ズームレンズとは、1本のレンズで一定の範囲で焦点距離(画角)を変えられる便利なレンズなのであります。
「そんなの便利とは言わずに当たり前でしょう」とおっしゃる方も多いと思いますが、ズームレンズはもともと映画やビデオカメラでの使用を前提に開発されました。
今としてはコンパクトカメラはもちろん、一眼レフカメラでも一般的に使われていますが、一般化したのは意外と最近のことなのでございます。
それまでは、ズームレンズは価格が高い割には重くてF値が暗く、画質もイマイチ。
画質よりも撮影時の機動性を重視する報道撮影やスポーツ写真の分野から普及したのであります。

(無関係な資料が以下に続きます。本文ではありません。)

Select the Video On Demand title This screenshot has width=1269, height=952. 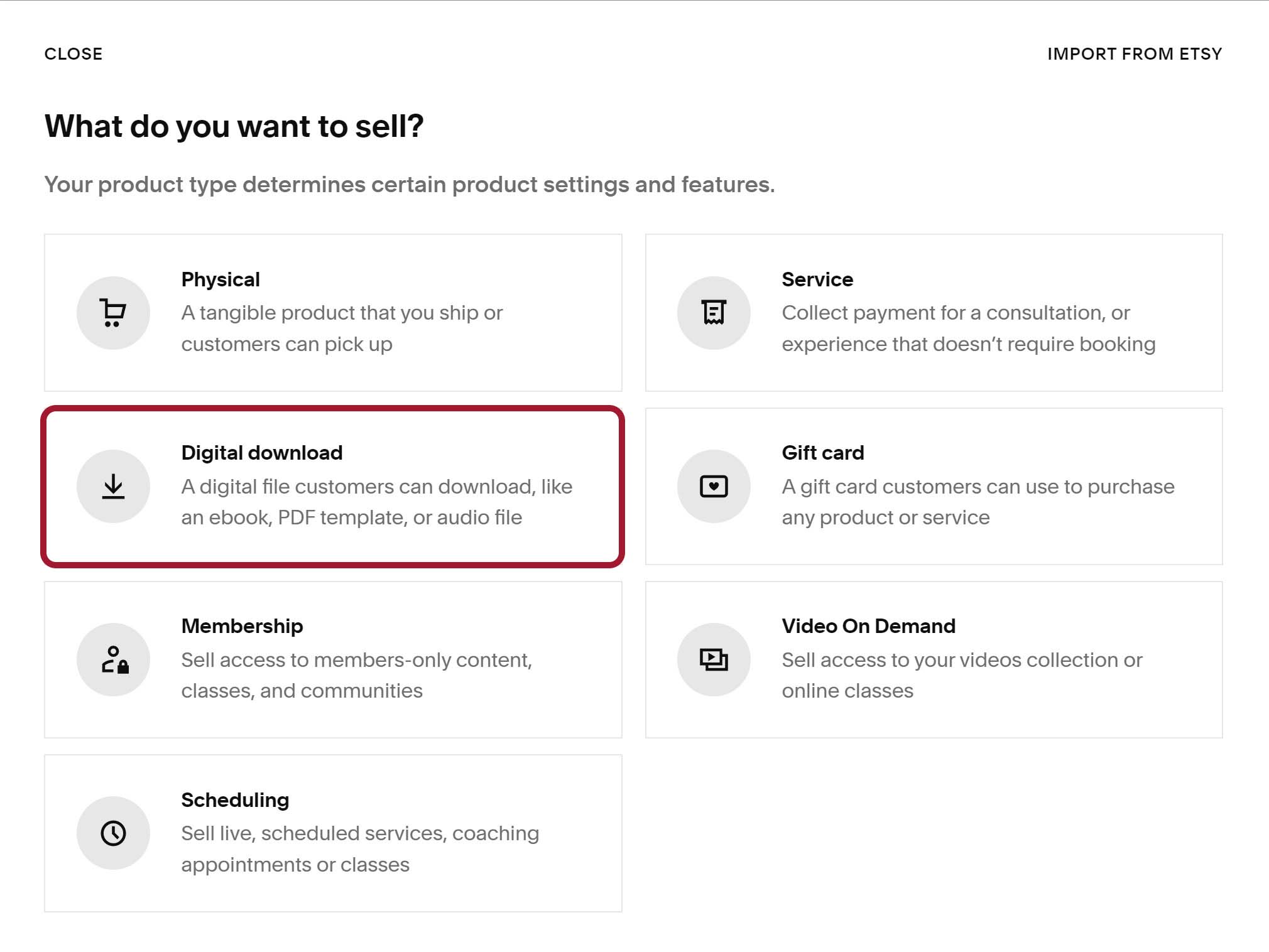[x=869, y=626]
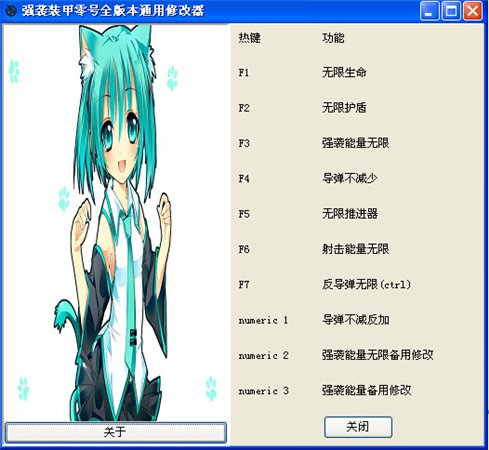489x450 pixels.
Task: Maximize the trainer window
Action: click(x=451, y=11)
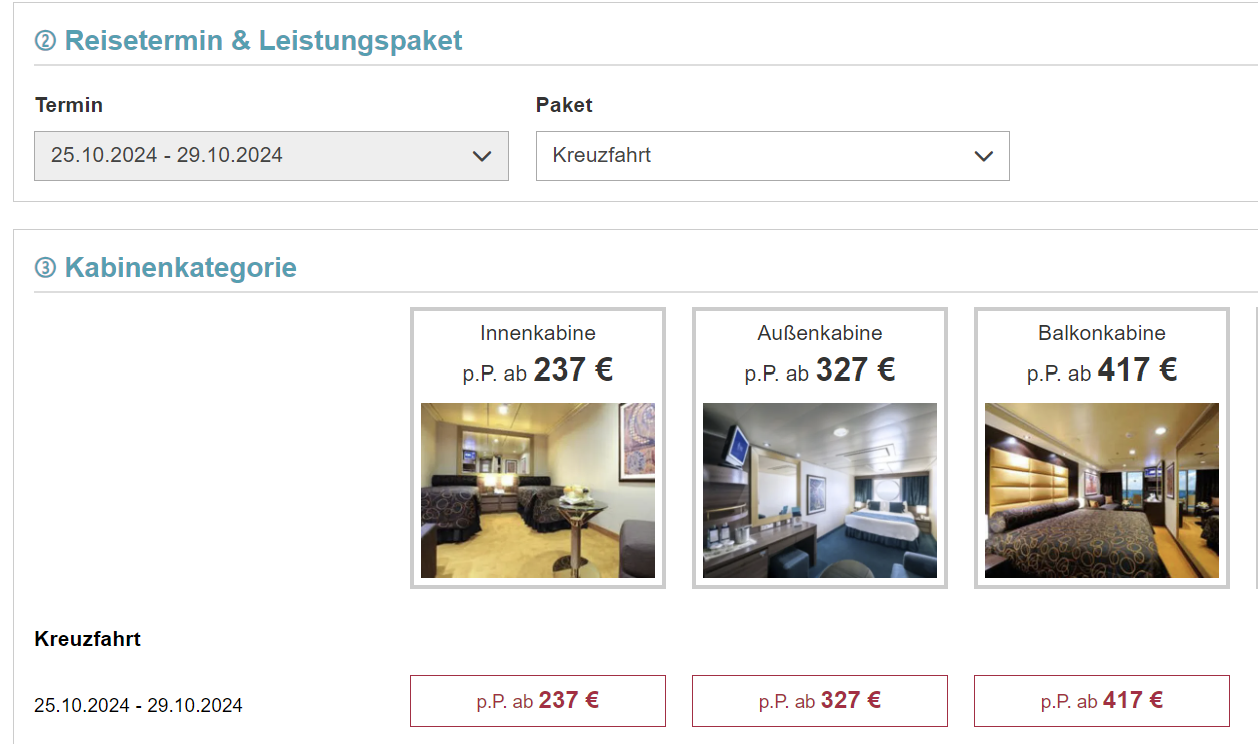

仕組みは至って簡単、レンズの筒の中にある一部のレンズを移動させて焦点距離を連続的に変化させているのでございます。
本来、焦点距離(画角)を変更した際にピント位置が移動しないよう設計してあるのがズームレンズでございます。
ところがズームレンズとうたいながらも、ピントを合わせてから焦点距離(画角)を変えますとピントがずれるモデルも多くございます。
つまり、ズーミングの度にピント合わせをやり直さなければなりませんが、正式にはこのような仕様のレンズはズームレンズとは呼ばずにバリフォーカルレンズ(可変焦点レンズ)と呼ばれるべきなのです。
オートフォーカスでピントを合わせるのが当たり前の時代になりまして、そんなことはどうでもよくなってきたのかもしれません。